I spent some time today working on a little toy model game, wherein you have to arrange "ship parts" that are made of squares, paying attention to weight distribution, center of mass, aerodynamics, etc. It was a bunch of vibecoding to test whether the shipbuilding was actually a fun thing to do, something that wouldn't have been possible to do rapidly before the LLM, at least not with the current rust on my programming skills.
It's pretty fun, but would require a lot of work to add any amount of balance, especially when The Vision is that it would be a roguelite part-drafting FTL type of thing.
A few things that occurred to be during the prototyping:
It's fun to have two different modes for construction, "bolt" and "rebuild". When you're out and about, flying from planet to planet, you're using "bolt", attaching parts to your ship as well as you can, jettisoning things you no longer need to make space, trying not to unbalance it. But then you get to some kind of rest point, and you can take the whole ship apart to engineer it into the best version of itself. Like healing in Slay the Spire, but you're getting in the guts of the machine!

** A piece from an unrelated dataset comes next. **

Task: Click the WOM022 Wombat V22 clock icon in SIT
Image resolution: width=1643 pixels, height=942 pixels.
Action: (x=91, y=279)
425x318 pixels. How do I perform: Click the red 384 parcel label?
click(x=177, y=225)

There's something really pleasing about polyominos, which is that they increase in complexity as you add in more squares. There are two shapes you can make with three squares, seven with four squares, and twelve with five squares.
It would be interesting to have the polyominoes have mechanical identity based on their shape. Storage is O-shaped, power is S-shaped, weapons systems are L-shaped, thrusters are T-shaped ... the problem with this approach is that if part of the gameplay is ship-balancing, we don't want there to be a "standard" ship. So probably three of the shapes are "core" predictable ones, cargo can be any shape, and then the other non-core functions? Mostly I like the idea of going from tertomino T-shape to pentomino T-shape.

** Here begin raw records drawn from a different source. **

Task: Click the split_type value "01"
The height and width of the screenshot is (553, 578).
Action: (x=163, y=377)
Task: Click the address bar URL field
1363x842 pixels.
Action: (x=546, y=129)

Tiny little one-square or two-square shapes are good here as a method of balancing out the ship and making sure that aerodynamics are good? I'm thinking of them like little bonus pieces you're almost always happy to gobble up.
Shipbuilding will depend on tension, and if there's "aerodynamics", mass balancing, center-of-thrust vs. center-of-mass, then there can naturally be archetypes that arise from that, like aerodynamic "missions" or "events" or whatever, which you are either optimized for or not. All this would be for TBD gameplay, but I was working on the bones.
Center-of-mass, center-of-thrust, and aerodynamics are all somewhat unintuitive, particularly if the pieces have different weights to them, so this needs to be very clear in the UI when you're fiddling with ship design, super reactive to the player moving pieces around.
Aerodynamics is handled via rise-over-run along the left and right edges, and I don't know how to calculate that and show that calculation in a way that's instantly legible.
Once the bones are done, there are a lot of neat events you could do, things like adjacency buffs, debuffs that inflate a piece by a square, miniaturization that makes a piece smaller (but might unbalance the ship until reconfiguration), and stuff like that.
These are mostly notes for my own benefit, as I don't intend to throw away more time on this. Vibe coding and prototyping is nice to see the shape of a thing, but the actual work of game-making is a lot of testing, tuning, etc. To actually have a collection of rules for how ship parts are generated, and a long list of events, takes much more than minimum-viable design.